Muitos foram os estrangeiros que, em dias passados, buscaram o recanto bucólico de Vila Boa de Goyaz, cidade perdida no fundo do sertão, para o encantamento de vidas úteis à posteridade. Muitos vieram e nunca mais voltaram, outros aqui estiveram e, encantados por nossas belezas, levaram à eternidade o legado de nossa gente. Assim foi com o francês Zukanovich, professor do Lyceu de Goyaz.
Era o primeiro dia de fevereiro de 1901 na velha Paris. Nesse dia, nasceu Antoine Marie Zukanovich, e que, carinhosamente era chamado de Totó, pelo Irmão (o único dentre eles a ter apelido).

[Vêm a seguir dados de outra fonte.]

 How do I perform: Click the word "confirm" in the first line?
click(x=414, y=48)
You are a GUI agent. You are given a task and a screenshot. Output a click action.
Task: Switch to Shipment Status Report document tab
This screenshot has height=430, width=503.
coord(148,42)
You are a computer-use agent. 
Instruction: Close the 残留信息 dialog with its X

Era uma bela criança, que cresceu forte e terrivelmente traquina.
Em virtude de promessa da mãe – católica fervorosa, que começou pelo nome dado ao garoto, à idade de oito anos, todos os domingos, tinha, ele, de ir à missa com hábito semelhante ao de Santo Antônio.

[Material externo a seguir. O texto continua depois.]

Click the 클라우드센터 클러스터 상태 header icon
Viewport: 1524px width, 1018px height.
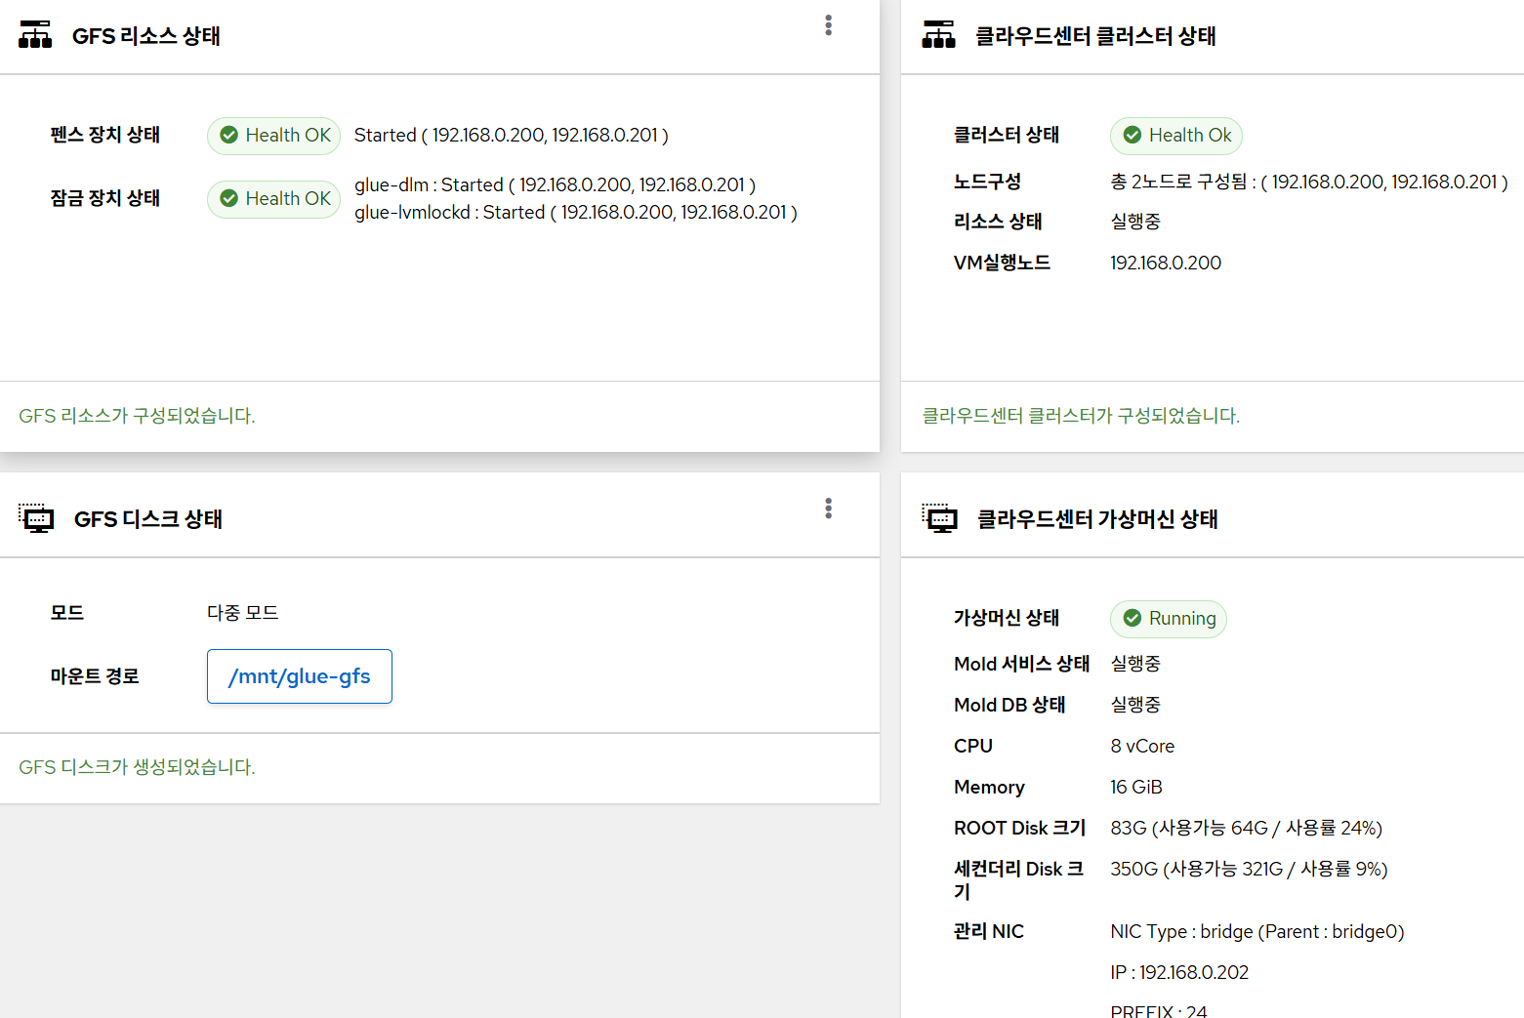[938, 35]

Três anos após seu nascimento, ganhou outro irmão, Fernand. E cinco anos mais tarde, chegou o último, Robert. Muito parecidos uns com os outros, saudáveis, Bem humorados e inteligentes, loiros, todos de olhos azuis, menos Antoine Marie, que os tinha verdes, cinco irmãos alcançaram, já no início da adolescência, estatura elevada.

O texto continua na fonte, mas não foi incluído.